TASK ITEM » What lines in the records below include the word "arrow"? Return each one.

LISTED ENTRIES »
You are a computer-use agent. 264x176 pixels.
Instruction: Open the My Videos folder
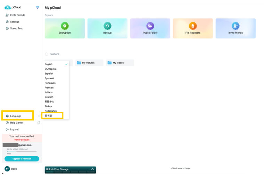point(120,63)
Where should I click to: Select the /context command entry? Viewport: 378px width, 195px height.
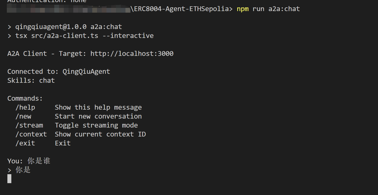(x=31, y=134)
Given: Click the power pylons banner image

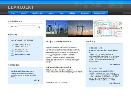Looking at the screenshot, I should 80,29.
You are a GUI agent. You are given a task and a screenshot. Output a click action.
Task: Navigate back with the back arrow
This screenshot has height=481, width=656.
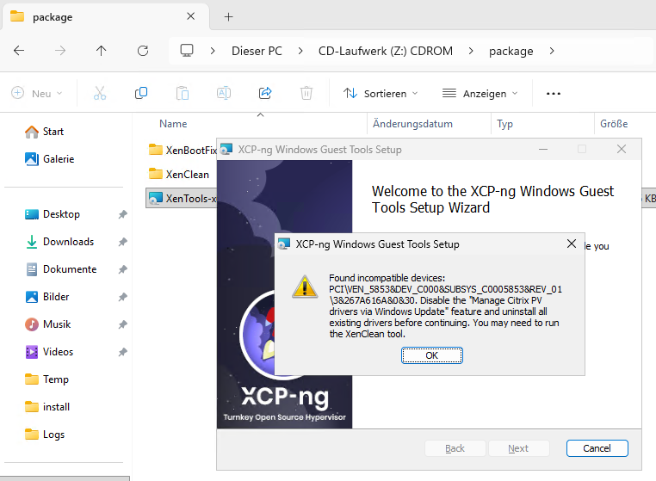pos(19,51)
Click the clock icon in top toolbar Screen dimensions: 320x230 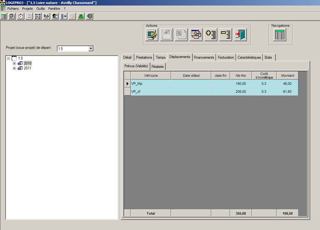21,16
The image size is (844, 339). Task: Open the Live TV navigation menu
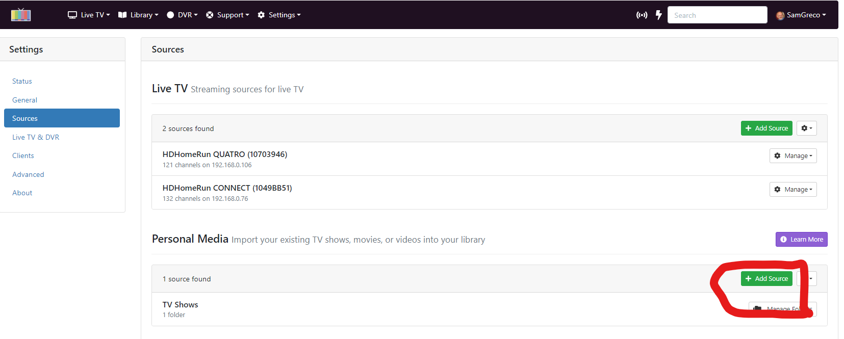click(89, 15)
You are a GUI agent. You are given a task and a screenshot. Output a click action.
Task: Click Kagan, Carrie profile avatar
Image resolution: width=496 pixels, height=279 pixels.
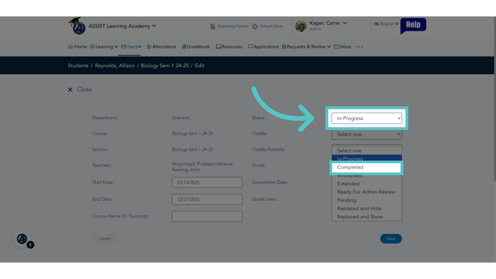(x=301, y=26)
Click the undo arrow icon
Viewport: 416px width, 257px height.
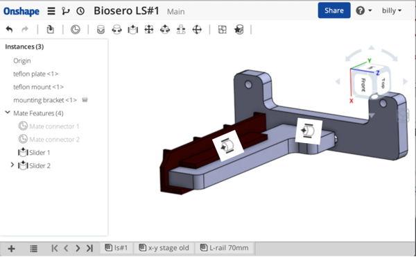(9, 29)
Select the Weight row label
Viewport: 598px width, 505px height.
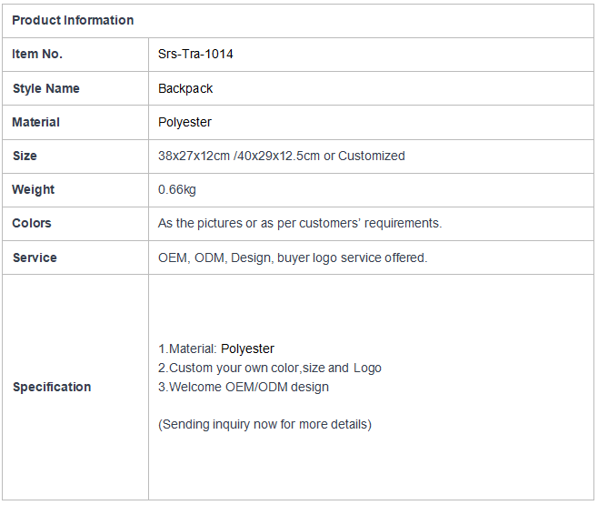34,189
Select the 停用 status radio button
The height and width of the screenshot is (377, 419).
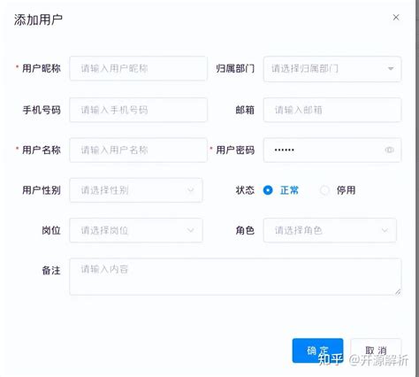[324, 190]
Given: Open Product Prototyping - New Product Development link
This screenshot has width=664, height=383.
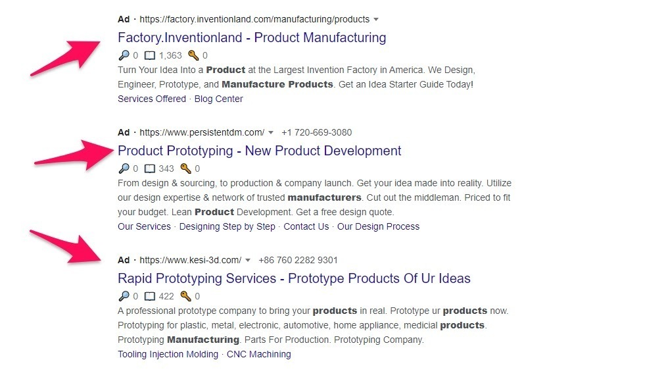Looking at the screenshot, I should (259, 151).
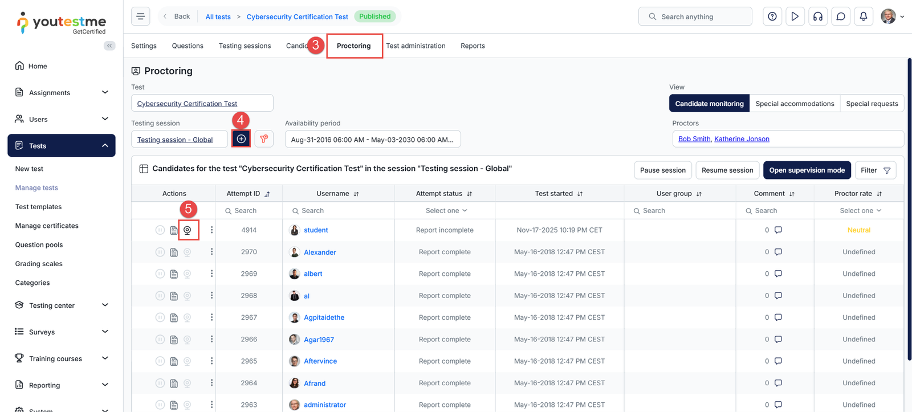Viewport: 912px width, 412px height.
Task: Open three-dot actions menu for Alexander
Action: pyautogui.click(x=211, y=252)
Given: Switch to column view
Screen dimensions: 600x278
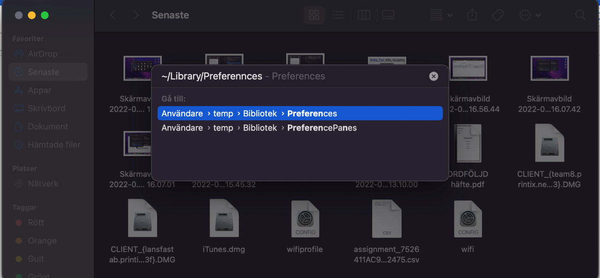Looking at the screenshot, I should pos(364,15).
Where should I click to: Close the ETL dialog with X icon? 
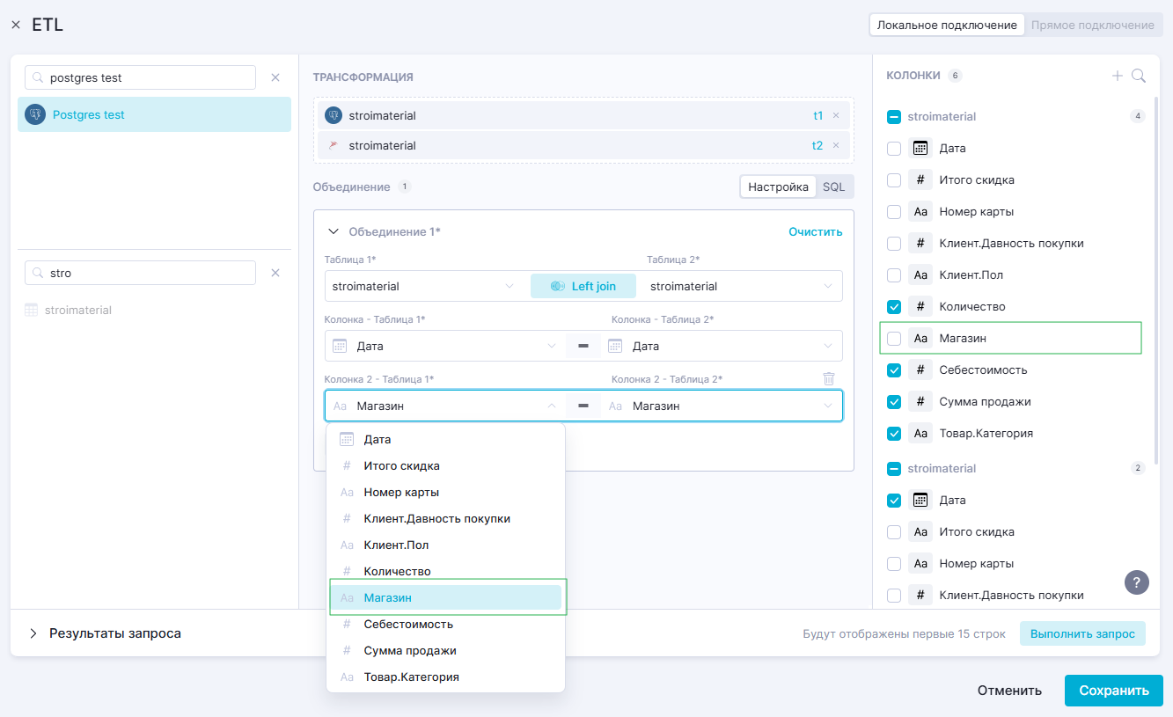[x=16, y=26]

REPLY »
Task: Navigate back with the back arrow
Click the undo arrow icon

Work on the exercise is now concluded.